REQUIRED TASK 1:
Which lines of the records contain the string "label"? Copy each of those lines, treating case as significant.

— Begin TEXT SEGMENT —

Section 11. The Board of Directors and the Executive Committee shall cause to be kept a record of its proceedings and a report made thereof at the ensuing annual meeting of the Association.
Section 12. It shall be the duty of the Board of Directors, before each annual meeting, to
recommend a budget for the following year, which shall be presented at the annual meeting.
ARTICLE 9. DUTIES OF OFFICERS
Section 1. The President shall:
a. Preside over all meetings of the Association of the Board of Directors and of the Executive
Committee.
b. Sign as President, with the Treasurer, all notes, deeds and other instruments on behalf of the
Association.
c. Call special meetings of the Association, the Board of Directors and the Executive Committee.
d. Incur no liabilities on the part of the Association in an amount exceeding $50.00 without the
authority of the Board of Directors or of the Executive Committee.
e. Will, with the approval of the Board of Directors, annually appoint committees charged with the responsibility of planning, developing and executing programs to develop the objectives of this Association. Perform all acts and duties required of an executive and presiding officer.
Section 2. The Vice-Presidents shall, in the absence, disability or refusal of the President,
perform all duties of the office. Their responsibilities being in the order of their seniority.

— End TEXT SEGMENT —
— Begin MATERIAL TO PROCESS —

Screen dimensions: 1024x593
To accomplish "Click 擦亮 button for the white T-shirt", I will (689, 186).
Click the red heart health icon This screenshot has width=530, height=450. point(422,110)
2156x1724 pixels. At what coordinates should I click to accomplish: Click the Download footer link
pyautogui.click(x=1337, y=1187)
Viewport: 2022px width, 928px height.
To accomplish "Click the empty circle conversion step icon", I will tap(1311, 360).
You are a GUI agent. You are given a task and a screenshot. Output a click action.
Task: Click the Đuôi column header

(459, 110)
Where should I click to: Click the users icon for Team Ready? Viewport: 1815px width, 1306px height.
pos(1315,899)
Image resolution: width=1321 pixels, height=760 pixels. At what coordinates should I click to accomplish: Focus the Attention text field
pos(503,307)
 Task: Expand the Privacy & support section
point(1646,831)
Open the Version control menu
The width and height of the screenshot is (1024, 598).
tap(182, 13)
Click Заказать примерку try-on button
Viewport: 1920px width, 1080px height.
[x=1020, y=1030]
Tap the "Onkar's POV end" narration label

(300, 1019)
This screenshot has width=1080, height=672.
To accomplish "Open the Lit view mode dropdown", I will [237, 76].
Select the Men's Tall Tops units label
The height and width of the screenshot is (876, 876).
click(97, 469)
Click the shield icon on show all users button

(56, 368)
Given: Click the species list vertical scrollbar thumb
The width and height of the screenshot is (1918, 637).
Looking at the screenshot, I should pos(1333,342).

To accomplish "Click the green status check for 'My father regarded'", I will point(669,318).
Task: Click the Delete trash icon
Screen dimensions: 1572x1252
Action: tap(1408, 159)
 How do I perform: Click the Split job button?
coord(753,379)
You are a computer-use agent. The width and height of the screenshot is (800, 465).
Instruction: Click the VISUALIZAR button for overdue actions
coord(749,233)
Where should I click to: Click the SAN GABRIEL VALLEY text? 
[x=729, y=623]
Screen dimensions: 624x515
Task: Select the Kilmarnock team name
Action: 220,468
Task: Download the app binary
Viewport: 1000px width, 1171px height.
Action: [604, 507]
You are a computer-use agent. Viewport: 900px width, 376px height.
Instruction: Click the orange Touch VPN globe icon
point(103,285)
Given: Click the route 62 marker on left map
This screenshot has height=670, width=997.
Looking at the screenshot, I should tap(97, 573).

— End MATERIAL TO PROCESS —

REQUIRED TASK 2:
According to the association bylaws, who signs notes, deeds and other instruments on behalf of the Association along with the President?

FULL SOLUTION 1:
Tap the "Onkar's POV end" narration label
Select the Men's Tall Tops units label

FULL SOLUTION 2:
The Treasurer.